Since the library is shut down for two weeks, I've got a bit of time on my hands, so I've decided to recycle some reviews from my previous blog (which, I was surprised to learn, goes all the way back to 2004). Stay tuned. There will be more!
I Wake Up Screaming (aka Hot Spot, 1941)
Directed by H. Bruce Humberstone
Produced by Milton Sperling
Screenplay by Dwight Taylor, Steve Fisher
Based on the 1941 novel I Wake Up Screaming by Steve Fisher
Cinematography by Edward Cronjager
Edited by Robert L. Simpson
Music by Cyril J. Mockridge
20th Century Fox
(1:22) Fox DVD; Noir City 16, San Francisco, 2018
I’m not sure you’ll hear any screaming whatsoever in I Wake Up Screaming, but I am sure that if you’re a fan of film noir, you won’t want to pass this one up. As far as dates go, this is an early film noir, but actually functions more as a mystery with several noir elements, which I’ll address in a moment.
I was fortunate to be in the audience at the kickoff of Noir City 16 in 2018 when Eddie Muller introduced special guest Victoria Mature, daughter of Victor Mature, star of the festival’s opening film. From where I sat, Victoria – an opera singer – looked quite young, far too young to be the daughter of a man making movies in the early 1940s. Muller asked her what it’s like watching the “big, giant shadow” of her dad on the big screen. Victoria replied, “Well, I didn’t know him when he was in his 20s or 30s… or 40s… or 50s…” Victor Mature was 64 when his daughter was born.
Victoria (who is serving as 2020's Ms. Noir City) mentioned that her dad was always self-deprecating, offering up the famous line, “I’m no actor and I have 64 films to prove it!” (Ms. Mature also proceeded to knock the audience out with a brief sample of her vocal talent.)
Muller commented that I Wake Up Screaming checks off all the boxes of film noir, especially visually, in 1941. “This film has a lot going for it and looks as much like film noir as any other film” from that year. Plus it features an actor who also appeared in two other important noir films from this general time period (The Maltese Falcon and Stranger on the Third Floor): Elisha Cook, Jr.

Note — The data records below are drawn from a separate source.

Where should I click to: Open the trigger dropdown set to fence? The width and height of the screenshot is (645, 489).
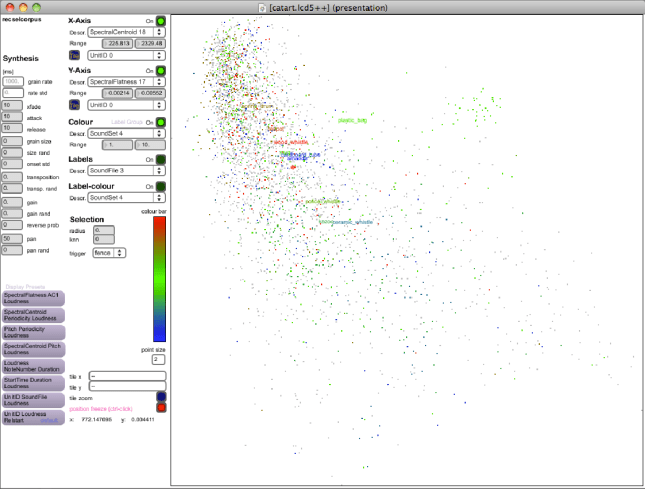click(108, 253)
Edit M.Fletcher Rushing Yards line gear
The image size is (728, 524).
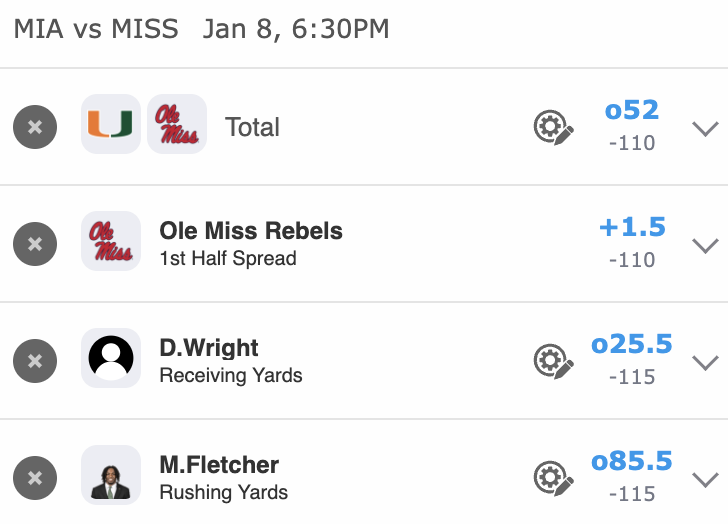click(553, 478)
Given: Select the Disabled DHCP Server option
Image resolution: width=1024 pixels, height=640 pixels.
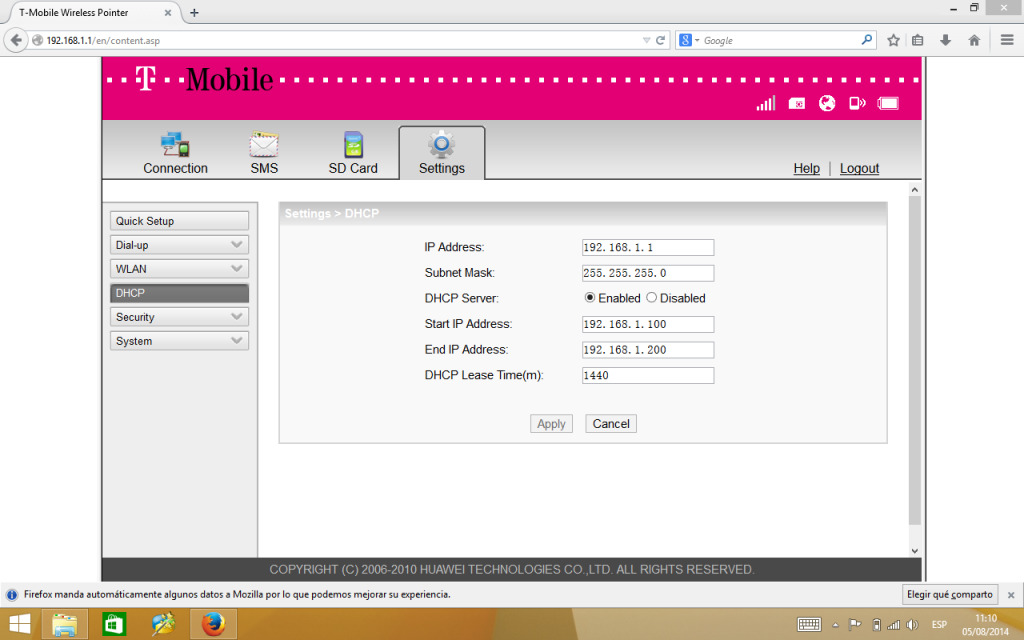Looking at the screenshot, I should [652, 298].
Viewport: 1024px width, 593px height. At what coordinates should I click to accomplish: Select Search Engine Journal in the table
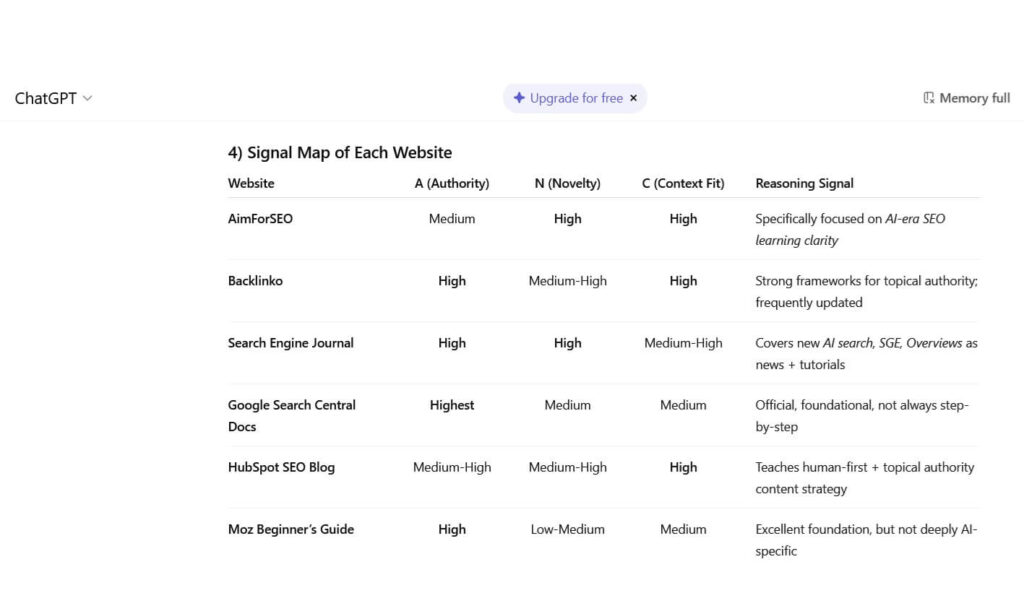tap(290, 342)
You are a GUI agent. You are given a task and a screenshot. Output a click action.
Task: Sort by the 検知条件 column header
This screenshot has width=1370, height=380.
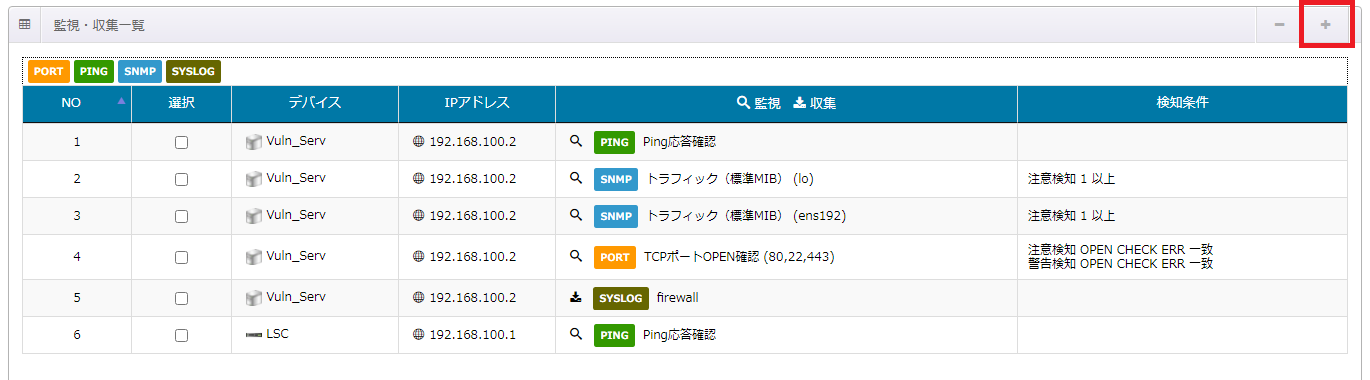1182,102
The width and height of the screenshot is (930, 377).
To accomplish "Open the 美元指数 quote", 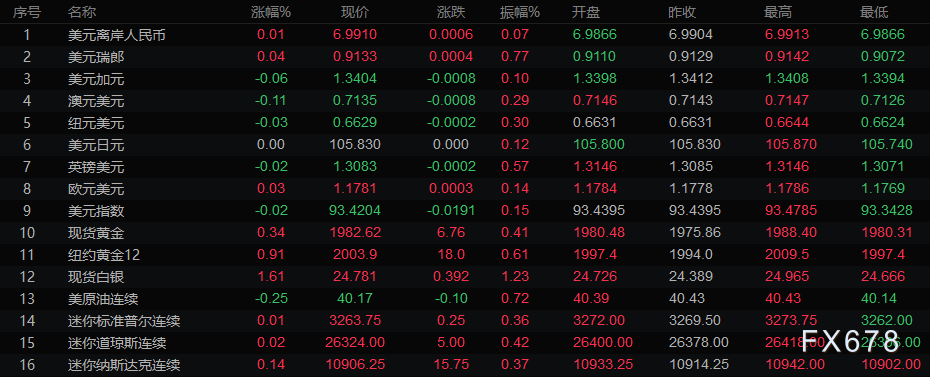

The film opens with Frankie Christopher (Mature) being grilled by the police for a murder he swears he didn’t commit. In the first of several flashbacks, we learn that Christopher, a young talent promoter, discovered a local waitress named Vicky Lynn (Carole Landis) and groomed her only to watch her take off suddenly for the lures of Hollywood. Only she didn’t live long enough to get there…
Vicky’s sister Jill (Betty Grable) wants to help clear Christopher’s name and find the real killer, but police officer Ed Cornell (Laird Cregar) hounds Christopher day and night, obsessing over how he can nail the talent scout for the murder.

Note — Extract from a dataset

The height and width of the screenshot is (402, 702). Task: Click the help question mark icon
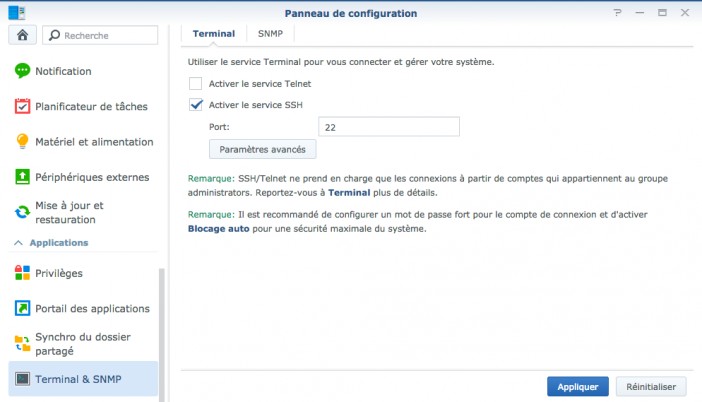(x=618, y=13)
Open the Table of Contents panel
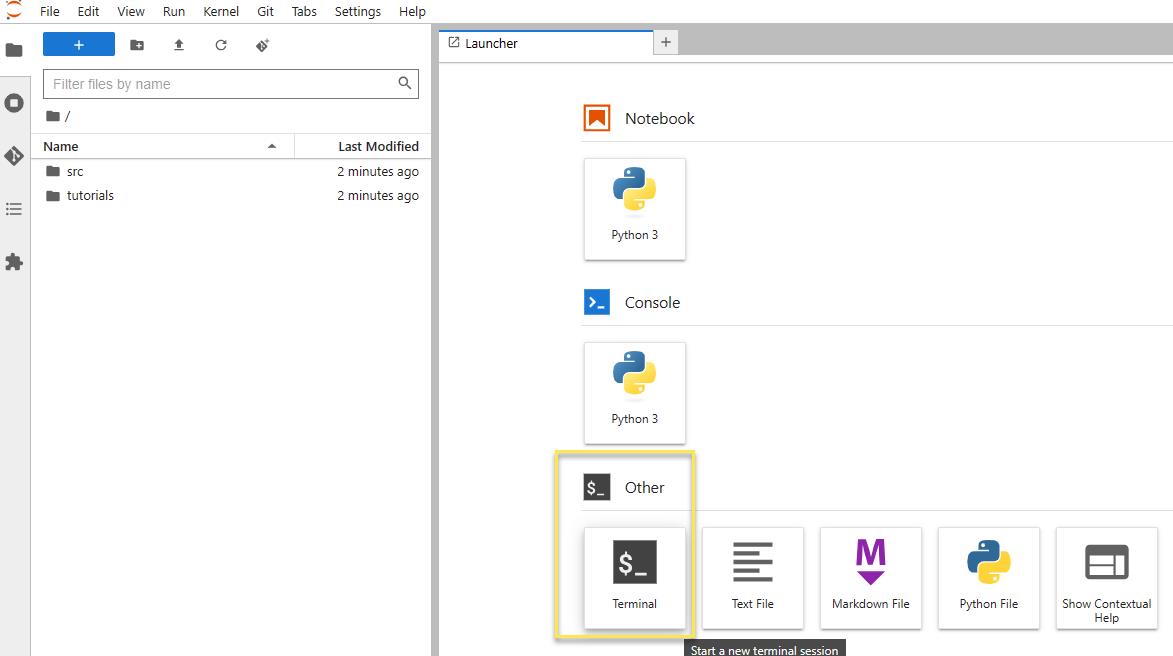1173x656 pixels. (x=14, y=209)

I Wake Up Screaming (originally titled Hot Spot) is mostly a mystery with components of suspense and romance, but containing elements of noir so strong they can’t be ignored or dismissed as accidental. The first such element is the interrogation of Christopher in a darkened room, trying to escape a blistering white-hot lamp while surrounded by policemen. The scene has a slight German expressionistic feel, dark-edged and bleak, a somewhat disquieting opening for a 1941 American film.
Once the flashbacks begin, the tone of the film changes dramatically. Christopher and two of his pals (Alan Mowbray, William Gargan) visit a diner where he meets Vicky for the first time, clearly stricken with her. Before she gives them the check, Vicky asks, “Is that all?” One of the men says, “No, but the rest of it isn’t on the menu.” Vicky comes back with “You couldn’t afford it if it was.” It’s a fairly light establishing scene, but it does two things: first, showing us what Vicky is made of (which further attracts Christopher to her), and second, acknowledging that even this early in the noir canon, scriptwriters are pushing the limits of the code a bit.
Still, little else in this scene – and many others like it – seems to proclaim that we’re watching a film noir, which actually works to the film’s advantage, contrasting the “normal” world with the noir world. We know we’re fully into the deep end of the noir pool, however, anytime Laird Cregar appears onscreen as police inspector Ed Cornell.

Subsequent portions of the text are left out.